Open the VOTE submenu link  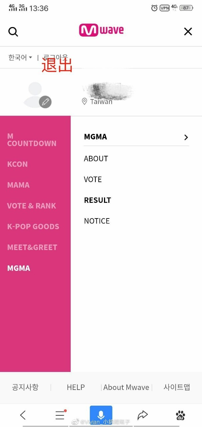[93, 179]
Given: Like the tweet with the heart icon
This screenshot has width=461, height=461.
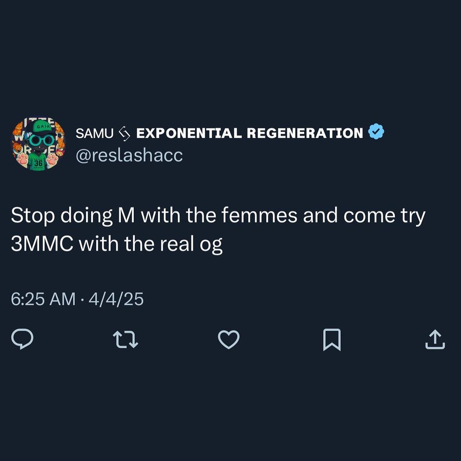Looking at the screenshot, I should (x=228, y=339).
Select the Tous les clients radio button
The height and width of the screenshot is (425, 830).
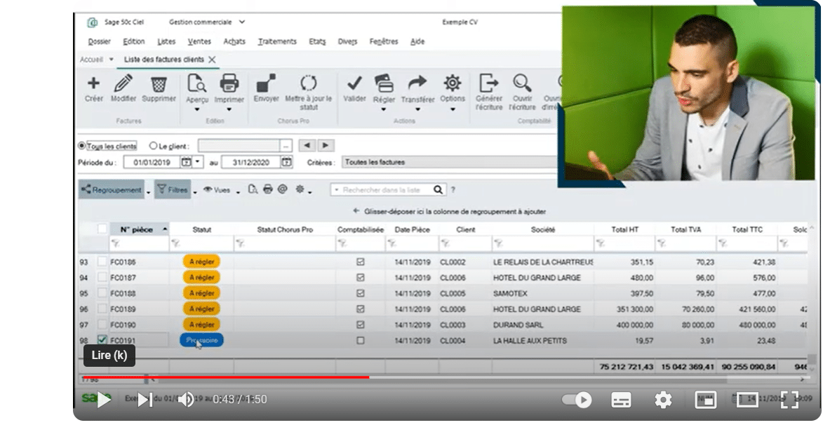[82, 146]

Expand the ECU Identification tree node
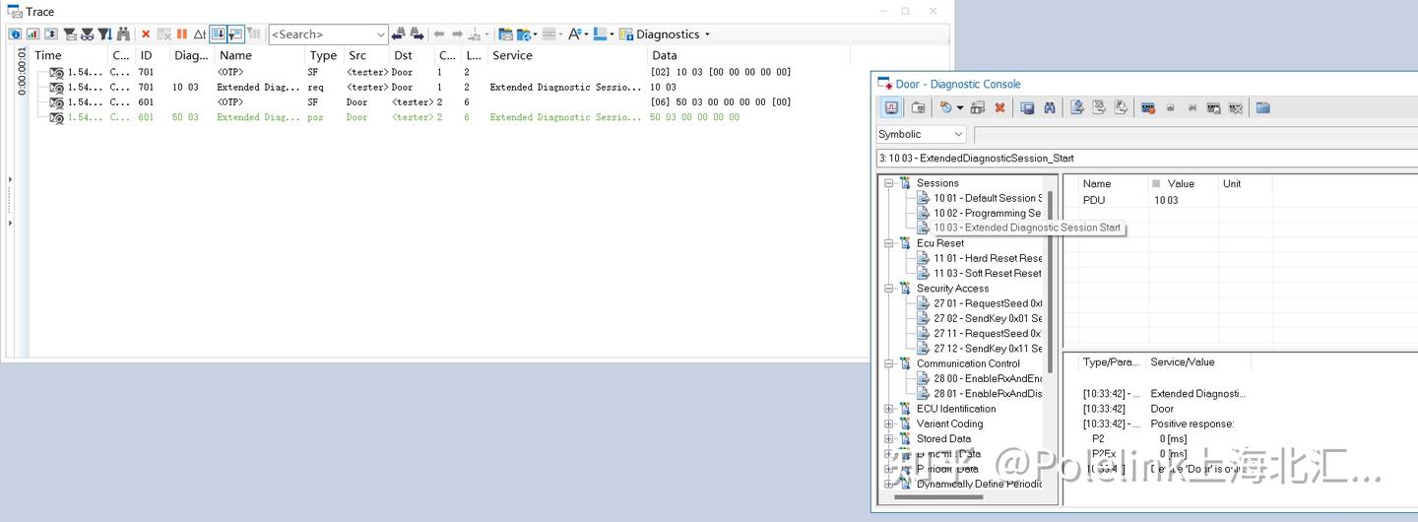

What you will do: Print once more, exactly, the lines from the one with "Select the Tous les clients radio button" through the last line of the data, both ends included, without any pictures.

Answer space:
Select the Tous les clients radio button
The height and width of the screenshot is (425, 830).
[82, 146]

Expand the ECU Identification tree node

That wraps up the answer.